@Emin Bernar Pasa
La littérature et le milieu artistique de la fin d’un XIXe siècle qui s’achève avec la grande guerre, c’est assez fascinant, mais je ne pense pas que l’oeuvre de Proust, contrairement à ce qui se pense en général, en soit un reflet vraiment fidèle. L’esthétique du petit Marcel, c’est celle déjà bien dépassée de Baudelaire, de Ruskin, à quoi il ajoute un peu de bergsonisme ; mais la mixture, quand on y regarde de près, fait doucement rigoler. En son temps, déjà, c’était tout à fait « désuet », pour reprendre votre expression, et je ne vois rien de très intéressant dans la fascination que pouvait éprouver ce petit « flagorneur » (c’était ainsi qu’on l’appelait dans les salons où il fréquentait) pour des milieux dont il fantasme le caractère aristocratique avec la même naïveté que les gens du petit peuple lecteurs de « Point de vue, images du monde », un magazine qui n’existe probablement plus et que je trouvais encore, il y a quarante ans, dans les salles d’attente des coiffeurs et des dentistes, farci de photographies et d’anecdotes touchant à la vie quotidienne des dernières têtes couronnées de la planète. Il y a d’autres romanciers de l’époque, comme Jean Lorrain ou, en moins sulfureux, Anatole France, qu’on ne lit plus guère, mais je ne trouve pas moins intéressants pour la connaissance de l’époque ou pour le simple plaisir de la lecture. La lourdeur un peu germanique du style Proust est des plus fatigantes.
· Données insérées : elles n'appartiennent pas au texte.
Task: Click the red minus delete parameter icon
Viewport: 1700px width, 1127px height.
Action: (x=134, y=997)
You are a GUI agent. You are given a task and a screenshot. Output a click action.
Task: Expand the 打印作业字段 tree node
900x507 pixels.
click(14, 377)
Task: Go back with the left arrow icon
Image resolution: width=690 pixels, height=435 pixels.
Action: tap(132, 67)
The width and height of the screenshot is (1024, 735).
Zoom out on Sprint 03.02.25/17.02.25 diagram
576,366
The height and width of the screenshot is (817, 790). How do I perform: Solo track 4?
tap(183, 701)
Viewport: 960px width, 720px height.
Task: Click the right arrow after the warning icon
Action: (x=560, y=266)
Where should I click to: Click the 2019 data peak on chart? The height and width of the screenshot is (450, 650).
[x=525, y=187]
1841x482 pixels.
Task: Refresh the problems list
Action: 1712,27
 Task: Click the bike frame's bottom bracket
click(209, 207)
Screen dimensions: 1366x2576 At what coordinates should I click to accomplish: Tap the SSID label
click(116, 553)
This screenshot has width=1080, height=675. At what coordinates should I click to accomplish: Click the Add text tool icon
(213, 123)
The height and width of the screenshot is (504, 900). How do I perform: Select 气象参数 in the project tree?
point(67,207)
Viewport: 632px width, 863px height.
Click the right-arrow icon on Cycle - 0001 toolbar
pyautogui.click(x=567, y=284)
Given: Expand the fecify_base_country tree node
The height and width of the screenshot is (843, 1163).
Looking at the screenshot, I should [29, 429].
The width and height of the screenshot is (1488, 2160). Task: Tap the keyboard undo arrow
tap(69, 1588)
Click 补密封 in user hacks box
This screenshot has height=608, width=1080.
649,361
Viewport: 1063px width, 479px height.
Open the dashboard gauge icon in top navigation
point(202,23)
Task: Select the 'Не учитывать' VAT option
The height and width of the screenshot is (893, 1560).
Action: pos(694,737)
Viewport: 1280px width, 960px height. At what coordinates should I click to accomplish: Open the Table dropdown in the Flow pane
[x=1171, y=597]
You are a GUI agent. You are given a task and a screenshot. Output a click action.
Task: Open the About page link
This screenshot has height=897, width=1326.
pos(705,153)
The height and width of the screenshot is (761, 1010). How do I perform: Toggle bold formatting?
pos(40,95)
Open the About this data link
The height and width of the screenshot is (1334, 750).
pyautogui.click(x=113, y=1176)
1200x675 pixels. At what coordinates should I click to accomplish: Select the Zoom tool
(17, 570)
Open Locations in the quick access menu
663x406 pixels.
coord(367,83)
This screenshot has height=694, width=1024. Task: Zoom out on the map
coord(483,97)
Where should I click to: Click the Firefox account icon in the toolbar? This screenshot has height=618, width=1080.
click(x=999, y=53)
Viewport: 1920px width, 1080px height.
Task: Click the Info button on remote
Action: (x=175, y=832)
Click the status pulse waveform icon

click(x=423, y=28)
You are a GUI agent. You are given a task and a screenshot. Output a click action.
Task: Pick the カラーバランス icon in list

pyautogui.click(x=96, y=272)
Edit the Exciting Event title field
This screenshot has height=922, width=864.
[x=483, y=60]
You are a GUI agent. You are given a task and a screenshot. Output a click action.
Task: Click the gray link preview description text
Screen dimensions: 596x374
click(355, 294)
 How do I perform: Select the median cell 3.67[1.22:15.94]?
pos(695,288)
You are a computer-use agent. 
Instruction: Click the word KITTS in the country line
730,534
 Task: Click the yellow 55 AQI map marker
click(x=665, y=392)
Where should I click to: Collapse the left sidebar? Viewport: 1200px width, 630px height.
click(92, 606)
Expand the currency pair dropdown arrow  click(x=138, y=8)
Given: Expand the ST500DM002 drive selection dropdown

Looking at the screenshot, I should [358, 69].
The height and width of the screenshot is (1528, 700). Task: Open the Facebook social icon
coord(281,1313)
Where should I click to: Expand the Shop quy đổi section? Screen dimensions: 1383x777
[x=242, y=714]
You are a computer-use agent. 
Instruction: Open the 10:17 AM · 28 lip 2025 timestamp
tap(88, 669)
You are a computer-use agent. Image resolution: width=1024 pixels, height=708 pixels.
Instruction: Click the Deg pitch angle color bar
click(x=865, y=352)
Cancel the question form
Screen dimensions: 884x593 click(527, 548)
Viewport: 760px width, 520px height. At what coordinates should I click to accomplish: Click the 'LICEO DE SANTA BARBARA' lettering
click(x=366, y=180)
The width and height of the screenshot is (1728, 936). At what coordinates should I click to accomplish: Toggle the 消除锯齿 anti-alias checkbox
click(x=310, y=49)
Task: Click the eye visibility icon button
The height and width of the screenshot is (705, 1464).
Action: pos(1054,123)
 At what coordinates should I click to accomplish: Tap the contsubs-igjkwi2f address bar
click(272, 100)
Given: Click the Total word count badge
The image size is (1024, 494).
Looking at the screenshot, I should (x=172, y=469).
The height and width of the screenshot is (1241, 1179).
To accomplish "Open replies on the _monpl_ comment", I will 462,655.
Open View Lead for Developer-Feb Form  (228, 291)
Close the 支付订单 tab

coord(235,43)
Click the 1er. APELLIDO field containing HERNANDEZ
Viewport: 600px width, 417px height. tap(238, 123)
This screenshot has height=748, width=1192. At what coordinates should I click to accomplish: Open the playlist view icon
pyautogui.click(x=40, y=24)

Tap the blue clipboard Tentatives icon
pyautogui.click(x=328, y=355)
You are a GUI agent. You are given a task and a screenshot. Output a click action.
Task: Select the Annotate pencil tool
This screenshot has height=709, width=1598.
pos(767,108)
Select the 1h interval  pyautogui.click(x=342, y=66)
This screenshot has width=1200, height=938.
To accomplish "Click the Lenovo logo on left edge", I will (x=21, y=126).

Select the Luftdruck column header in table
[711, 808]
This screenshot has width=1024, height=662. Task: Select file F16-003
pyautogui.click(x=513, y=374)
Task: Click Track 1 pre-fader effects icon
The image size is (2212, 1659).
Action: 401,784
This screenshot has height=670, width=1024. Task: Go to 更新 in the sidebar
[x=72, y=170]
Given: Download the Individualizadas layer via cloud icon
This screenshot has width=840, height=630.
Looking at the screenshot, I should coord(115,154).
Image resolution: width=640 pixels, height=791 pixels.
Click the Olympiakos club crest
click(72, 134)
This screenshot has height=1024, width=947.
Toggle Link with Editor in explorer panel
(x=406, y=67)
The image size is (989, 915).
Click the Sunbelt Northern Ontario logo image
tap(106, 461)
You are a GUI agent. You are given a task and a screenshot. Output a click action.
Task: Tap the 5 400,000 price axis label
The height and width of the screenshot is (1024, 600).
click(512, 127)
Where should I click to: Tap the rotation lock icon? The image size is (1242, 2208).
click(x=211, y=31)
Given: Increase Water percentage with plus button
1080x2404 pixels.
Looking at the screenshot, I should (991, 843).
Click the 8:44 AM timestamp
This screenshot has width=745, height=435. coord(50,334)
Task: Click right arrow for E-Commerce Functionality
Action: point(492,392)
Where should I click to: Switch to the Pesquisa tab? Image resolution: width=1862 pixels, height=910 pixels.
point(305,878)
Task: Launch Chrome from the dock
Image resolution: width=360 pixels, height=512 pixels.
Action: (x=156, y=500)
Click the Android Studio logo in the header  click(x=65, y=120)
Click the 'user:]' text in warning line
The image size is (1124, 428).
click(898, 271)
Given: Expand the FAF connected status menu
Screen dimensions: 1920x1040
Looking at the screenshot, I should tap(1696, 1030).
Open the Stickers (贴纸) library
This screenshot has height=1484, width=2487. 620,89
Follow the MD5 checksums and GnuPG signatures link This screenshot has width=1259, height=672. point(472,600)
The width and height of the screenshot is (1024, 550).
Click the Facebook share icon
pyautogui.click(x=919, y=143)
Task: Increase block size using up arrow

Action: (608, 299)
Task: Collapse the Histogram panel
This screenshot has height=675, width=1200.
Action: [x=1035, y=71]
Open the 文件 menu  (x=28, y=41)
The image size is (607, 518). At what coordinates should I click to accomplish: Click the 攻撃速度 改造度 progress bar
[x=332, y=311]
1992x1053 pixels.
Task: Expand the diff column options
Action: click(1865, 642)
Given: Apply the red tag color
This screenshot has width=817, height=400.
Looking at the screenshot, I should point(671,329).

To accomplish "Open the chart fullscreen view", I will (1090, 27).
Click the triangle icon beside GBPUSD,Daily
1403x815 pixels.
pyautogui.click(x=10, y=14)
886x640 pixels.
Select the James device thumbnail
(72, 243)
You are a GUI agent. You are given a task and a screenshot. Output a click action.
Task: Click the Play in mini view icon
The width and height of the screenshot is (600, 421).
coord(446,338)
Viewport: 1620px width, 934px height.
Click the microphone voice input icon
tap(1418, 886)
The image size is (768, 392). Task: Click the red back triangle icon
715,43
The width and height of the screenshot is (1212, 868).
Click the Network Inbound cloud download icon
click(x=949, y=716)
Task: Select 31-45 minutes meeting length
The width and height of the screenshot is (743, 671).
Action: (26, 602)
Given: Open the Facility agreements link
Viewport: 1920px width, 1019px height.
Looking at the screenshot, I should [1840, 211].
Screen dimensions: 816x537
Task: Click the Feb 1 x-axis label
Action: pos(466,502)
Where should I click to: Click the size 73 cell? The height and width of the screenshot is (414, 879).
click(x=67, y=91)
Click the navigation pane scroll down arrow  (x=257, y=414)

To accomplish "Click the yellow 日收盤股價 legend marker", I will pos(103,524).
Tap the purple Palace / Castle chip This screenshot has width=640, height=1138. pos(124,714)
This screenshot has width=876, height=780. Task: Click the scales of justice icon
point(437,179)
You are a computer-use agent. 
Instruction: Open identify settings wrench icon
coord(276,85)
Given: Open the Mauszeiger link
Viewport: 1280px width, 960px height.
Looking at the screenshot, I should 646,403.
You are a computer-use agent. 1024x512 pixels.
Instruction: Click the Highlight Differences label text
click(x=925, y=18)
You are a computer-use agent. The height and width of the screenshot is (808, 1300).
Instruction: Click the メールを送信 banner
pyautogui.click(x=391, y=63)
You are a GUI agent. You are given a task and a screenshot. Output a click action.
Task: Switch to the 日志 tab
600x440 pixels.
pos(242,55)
Ca ne m’étonne pas trop qu’un philosophe « pour les nuls » s’enthousiasme aujourd’hui pour Marcel Proust aussi bien que pour un Albert Camus auquel il ne comprend pas grand chose. Je l’ai entendu expliquer « L’Etranger » sans même voir ce qu’il y a de choquant pour nous aujourd’hui dans un roman qui reflète si exactement tous les a priori de la période coloniale. L’an prochain devrait paraître en France - j’entendais cela hier sur France culture-, un « Meursault - Contre-enquête », d’un certain Kamel Daoud, qui devrait quand même remettre un peu à l’heure les pendules.